Can anyone explain why CBC-MAC is not secure for variable length message?

I read many books, but there are still some confusion. Such as the highlighted parts in previous pictures

Questions:

1. why need to set $T''=C_0$?
2. why $T'''=T''$. How to prove this relationship?
3. $new\ message = P_0,P_1,(P_0 \oplus T')$?
• If the given answer satisfies you, could you please accept it by clicking on the right mark? – Raoul722 May 24 '16 at 14:44

Can anyone explain why CBC-MAC is not secure for variable length message?

For the previous question I'll quote Matthew Green's post from 2013:

A quick reminder. CBC-MAC is very similar to the classic CBC mode for encryption, with a few major differences. First, the Initialization Vector (IV) is a fixed value, usually zero. Second, CBC-MAC only outputs the last block of the ciphertext -- this single value forms the MAC.

Many dumb implementations stop here. And that leads to big problems.

Most notably, if your system allows for variable-length messages -- as it should -- there is a simple attack that allows you to forge new messages. First, get a MAC T on a message M1. Now XOR the tag T into the first block of some arbitrary second message M2, and get a MAC on the modified version of M2.

The resulting tag $T'$ turns out to be a valid MAC for the combined message $(M1 || M2)$. This is a valid forgery, and in some cases can actually be useful.

The standard fix to prepend the message length to the first block of the message before MACing it. But a surprisingly large number of (dumb) implementations skip this extra step. And many CBC-MAC implementations are dumb implementations.

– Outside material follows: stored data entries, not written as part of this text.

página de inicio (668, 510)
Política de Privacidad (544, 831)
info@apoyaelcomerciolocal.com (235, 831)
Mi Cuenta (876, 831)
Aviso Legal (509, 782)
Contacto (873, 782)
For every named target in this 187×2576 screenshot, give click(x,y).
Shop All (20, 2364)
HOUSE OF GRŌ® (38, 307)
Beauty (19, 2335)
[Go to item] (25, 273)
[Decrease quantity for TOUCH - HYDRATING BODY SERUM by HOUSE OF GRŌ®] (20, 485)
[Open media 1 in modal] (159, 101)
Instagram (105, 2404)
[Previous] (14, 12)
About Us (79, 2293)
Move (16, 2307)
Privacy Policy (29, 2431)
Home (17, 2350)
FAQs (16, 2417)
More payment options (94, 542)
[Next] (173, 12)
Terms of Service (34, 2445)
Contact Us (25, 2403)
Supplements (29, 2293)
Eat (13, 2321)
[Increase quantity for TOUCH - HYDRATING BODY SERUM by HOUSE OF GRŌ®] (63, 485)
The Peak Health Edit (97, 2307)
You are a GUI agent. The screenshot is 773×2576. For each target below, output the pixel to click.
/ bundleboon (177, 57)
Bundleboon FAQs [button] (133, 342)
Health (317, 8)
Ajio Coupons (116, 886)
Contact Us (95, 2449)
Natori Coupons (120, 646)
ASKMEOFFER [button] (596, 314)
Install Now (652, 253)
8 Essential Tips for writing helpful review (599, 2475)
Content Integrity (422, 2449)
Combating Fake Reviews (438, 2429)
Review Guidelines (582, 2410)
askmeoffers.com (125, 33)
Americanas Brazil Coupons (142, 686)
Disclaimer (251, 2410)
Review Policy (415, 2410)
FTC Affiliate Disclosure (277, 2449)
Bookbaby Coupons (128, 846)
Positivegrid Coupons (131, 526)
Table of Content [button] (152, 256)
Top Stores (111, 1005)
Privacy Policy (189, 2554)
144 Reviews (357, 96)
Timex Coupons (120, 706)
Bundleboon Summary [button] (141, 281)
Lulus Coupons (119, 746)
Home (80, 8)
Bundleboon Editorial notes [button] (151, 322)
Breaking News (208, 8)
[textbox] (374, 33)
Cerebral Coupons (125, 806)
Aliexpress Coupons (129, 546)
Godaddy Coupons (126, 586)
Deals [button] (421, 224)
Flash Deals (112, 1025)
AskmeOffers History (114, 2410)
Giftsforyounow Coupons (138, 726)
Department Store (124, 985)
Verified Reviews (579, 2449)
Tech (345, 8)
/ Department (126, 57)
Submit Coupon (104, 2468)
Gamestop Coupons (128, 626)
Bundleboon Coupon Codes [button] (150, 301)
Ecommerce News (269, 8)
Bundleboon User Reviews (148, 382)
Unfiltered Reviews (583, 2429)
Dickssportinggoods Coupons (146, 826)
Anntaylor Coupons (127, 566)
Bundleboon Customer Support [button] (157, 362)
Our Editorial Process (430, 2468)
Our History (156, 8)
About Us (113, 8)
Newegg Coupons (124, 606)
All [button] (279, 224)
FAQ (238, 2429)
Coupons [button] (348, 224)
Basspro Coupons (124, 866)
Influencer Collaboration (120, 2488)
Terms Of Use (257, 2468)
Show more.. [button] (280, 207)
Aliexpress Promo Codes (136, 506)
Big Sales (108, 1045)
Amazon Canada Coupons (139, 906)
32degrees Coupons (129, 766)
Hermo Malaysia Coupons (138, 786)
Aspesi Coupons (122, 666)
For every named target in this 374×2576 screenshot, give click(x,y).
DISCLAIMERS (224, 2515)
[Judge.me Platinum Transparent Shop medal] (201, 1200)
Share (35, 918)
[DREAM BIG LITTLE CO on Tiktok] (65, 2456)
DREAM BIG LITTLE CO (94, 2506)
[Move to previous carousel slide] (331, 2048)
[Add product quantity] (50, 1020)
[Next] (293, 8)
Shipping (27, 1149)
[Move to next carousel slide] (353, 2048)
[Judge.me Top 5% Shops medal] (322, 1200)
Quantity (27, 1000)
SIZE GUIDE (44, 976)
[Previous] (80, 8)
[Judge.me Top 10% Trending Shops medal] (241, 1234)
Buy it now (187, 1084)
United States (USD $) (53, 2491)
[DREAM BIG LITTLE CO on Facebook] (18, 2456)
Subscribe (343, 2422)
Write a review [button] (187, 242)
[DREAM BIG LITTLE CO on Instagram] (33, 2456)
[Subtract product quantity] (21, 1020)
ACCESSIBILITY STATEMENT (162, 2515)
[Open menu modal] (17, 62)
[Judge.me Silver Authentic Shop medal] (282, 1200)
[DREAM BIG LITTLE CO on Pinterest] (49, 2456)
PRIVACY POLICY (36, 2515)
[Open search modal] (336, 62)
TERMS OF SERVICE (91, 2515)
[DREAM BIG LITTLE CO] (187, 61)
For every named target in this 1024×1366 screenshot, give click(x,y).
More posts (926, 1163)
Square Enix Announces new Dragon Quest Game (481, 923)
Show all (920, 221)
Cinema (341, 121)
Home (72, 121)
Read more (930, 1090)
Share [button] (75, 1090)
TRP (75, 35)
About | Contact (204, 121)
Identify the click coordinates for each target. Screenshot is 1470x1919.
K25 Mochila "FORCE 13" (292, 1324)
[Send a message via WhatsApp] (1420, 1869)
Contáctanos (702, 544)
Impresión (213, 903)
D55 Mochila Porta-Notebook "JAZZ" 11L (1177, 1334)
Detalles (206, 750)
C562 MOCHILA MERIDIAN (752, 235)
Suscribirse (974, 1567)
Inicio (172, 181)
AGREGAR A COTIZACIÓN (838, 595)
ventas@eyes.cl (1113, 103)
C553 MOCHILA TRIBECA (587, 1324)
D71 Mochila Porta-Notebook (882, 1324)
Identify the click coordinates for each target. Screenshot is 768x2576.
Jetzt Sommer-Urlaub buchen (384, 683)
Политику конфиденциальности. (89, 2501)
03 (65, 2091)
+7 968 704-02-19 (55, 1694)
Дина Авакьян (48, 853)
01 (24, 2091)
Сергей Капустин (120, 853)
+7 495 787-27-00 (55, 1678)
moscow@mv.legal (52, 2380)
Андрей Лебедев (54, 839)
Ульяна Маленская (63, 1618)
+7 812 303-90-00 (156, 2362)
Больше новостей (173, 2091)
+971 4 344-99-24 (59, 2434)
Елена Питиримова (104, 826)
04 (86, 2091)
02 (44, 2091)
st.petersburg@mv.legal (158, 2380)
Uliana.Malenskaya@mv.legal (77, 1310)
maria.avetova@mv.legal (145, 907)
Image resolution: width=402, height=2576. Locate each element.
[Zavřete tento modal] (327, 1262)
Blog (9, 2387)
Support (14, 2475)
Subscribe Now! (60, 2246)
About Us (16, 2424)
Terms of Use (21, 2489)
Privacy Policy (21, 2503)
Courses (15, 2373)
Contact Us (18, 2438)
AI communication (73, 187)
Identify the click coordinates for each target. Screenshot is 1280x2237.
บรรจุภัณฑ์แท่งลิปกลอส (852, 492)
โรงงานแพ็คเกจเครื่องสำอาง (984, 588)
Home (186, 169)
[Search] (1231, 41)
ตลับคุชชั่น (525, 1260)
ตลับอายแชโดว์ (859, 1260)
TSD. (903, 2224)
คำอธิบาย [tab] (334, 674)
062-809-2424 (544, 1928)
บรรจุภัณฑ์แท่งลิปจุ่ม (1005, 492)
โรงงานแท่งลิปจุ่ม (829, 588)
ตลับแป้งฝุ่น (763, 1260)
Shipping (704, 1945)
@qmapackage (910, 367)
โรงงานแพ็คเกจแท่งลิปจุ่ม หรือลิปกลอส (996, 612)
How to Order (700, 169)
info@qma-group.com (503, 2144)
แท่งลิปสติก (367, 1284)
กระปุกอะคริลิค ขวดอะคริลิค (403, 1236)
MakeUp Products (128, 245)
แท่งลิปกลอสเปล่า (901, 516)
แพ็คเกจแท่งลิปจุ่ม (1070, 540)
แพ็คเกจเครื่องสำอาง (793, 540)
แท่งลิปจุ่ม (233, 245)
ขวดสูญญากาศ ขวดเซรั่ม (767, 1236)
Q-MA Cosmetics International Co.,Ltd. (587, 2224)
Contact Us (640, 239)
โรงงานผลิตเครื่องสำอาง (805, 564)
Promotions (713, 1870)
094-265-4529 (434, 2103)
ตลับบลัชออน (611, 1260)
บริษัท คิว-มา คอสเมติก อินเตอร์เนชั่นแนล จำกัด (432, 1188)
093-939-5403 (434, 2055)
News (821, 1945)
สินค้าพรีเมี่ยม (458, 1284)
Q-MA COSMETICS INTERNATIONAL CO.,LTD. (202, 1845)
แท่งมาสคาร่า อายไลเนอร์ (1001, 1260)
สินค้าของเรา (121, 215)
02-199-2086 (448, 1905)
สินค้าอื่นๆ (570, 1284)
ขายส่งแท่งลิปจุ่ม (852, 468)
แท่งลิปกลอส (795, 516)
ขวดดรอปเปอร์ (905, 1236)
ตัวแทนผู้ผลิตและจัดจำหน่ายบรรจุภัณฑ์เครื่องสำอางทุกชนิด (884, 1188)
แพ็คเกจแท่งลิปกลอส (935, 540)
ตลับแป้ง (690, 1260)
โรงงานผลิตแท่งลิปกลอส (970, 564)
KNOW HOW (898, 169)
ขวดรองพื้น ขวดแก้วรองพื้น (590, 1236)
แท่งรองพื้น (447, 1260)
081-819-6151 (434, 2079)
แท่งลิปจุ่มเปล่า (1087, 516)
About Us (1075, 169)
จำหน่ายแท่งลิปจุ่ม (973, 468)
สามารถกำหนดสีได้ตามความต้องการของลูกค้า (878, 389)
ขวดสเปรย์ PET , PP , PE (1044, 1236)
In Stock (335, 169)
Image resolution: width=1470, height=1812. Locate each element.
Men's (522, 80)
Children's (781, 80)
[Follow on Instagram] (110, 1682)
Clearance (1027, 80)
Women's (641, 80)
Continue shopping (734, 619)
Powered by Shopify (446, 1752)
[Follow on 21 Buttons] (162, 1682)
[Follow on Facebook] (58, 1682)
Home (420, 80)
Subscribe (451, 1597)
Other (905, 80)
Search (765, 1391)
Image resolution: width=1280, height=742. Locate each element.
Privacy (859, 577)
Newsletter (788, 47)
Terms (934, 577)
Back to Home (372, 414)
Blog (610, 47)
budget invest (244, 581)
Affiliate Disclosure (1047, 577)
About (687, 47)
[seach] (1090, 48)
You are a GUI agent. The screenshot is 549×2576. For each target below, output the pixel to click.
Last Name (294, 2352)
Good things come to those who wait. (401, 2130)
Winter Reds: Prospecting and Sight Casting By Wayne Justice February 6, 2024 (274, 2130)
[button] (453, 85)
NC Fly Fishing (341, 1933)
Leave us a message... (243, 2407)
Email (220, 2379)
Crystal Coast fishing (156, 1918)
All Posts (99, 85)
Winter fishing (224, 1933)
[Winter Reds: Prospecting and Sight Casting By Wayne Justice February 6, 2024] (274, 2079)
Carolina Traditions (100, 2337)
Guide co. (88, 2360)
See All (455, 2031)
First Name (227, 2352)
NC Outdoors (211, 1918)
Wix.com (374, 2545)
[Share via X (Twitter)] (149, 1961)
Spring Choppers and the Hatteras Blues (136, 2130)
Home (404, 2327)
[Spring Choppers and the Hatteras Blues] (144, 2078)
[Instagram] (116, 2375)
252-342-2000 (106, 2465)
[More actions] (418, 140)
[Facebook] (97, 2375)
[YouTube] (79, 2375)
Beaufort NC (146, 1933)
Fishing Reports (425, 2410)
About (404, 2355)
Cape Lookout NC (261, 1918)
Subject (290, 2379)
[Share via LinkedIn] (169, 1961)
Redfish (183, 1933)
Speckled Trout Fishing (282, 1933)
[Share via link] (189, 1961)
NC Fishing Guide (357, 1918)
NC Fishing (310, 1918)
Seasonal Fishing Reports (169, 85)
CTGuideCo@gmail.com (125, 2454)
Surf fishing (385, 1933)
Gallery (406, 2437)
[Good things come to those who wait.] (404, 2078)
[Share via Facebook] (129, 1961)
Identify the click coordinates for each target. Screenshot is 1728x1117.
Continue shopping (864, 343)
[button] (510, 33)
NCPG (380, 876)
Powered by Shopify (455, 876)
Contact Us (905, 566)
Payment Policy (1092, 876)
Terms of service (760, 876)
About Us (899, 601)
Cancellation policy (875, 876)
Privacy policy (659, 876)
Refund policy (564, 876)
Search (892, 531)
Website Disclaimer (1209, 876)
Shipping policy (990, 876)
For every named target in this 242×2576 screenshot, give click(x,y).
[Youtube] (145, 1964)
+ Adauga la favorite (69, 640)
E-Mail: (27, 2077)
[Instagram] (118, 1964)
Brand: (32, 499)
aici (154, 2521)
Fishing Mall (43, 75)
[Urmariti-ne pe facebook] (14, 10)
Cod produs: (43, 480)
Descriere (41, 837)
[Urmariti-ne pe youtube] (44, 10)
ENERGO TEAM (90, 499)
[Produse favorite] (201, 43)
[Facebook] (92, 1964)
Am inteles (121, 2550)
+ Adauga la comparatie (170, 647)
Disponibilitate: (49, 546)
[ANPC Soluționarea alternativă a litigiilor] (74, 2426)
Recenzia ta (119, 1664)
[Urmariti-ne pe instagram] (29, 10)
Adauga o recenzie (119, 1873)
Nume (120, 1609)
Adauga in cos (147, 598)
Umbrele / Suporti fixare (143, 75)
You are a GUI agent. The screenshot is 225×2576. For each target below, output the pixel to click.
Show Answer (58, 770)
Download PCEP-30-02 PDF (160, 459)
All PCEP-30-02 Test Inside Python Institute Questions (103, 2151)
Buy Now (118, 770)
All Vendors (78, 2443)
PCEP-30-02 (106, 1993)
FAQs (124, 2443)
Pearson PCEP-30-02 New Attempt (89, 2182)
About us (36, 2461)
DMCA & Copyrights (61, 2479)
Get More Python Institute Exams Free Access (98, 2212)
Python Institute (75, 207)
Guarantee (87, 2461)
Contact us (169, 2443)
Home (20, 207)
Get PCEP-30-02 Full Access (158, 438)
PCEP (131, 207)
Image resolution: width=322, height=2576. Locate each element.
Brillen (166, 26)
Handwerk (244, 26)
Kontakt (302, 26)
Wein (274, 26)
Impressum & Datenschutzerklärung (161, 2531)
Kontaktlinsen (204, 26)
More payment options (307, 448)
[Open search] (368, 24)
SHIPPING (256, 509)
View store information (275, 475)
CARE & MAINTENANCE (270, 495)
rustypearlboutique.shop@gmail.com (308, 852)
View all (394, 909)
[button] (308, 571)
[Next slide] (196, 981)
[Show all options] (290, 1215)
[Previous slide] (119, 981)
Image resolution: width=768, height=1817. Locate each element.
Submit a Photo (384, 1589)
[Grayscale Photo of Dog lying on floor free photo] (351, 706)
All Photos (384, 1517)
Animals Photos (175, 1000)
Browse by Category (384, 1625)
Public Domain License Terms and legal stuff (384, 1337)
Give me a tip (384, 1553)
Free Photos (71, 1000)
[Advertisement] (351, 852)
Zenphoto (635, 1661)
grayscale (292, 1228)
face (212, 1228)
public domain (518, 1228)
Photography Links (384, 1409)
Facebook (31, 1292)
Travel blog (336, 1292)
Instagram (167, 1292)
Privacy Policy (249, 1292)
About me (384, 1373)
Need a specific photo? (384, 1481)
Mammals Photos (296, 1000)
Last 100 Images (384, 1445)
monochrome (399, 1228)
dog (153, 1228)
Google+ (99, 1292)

First question, why need to set $T′′=C0$?
Actually it is not set. $T''$ is computed as written in the slide and the result is $C_0$.
Second question which is biggest question I don't understand, why $T′′′=T′′$. How to prove this relationship? Third question, why is $\text{new message}=P_0,P_1,(P_0⊕T′)$?
Let's compute the tag for $P'''$: after processing second bloc ($P_1$) one have $T'$, so when processing next bloc ($P_0 \oplus T'$) one computes the encryption of $T' \oplus P_0 \oplus T' = P_O$ that is, by definition, the tag of the second message: $T''$ ($P_0$ is the second message $P''$).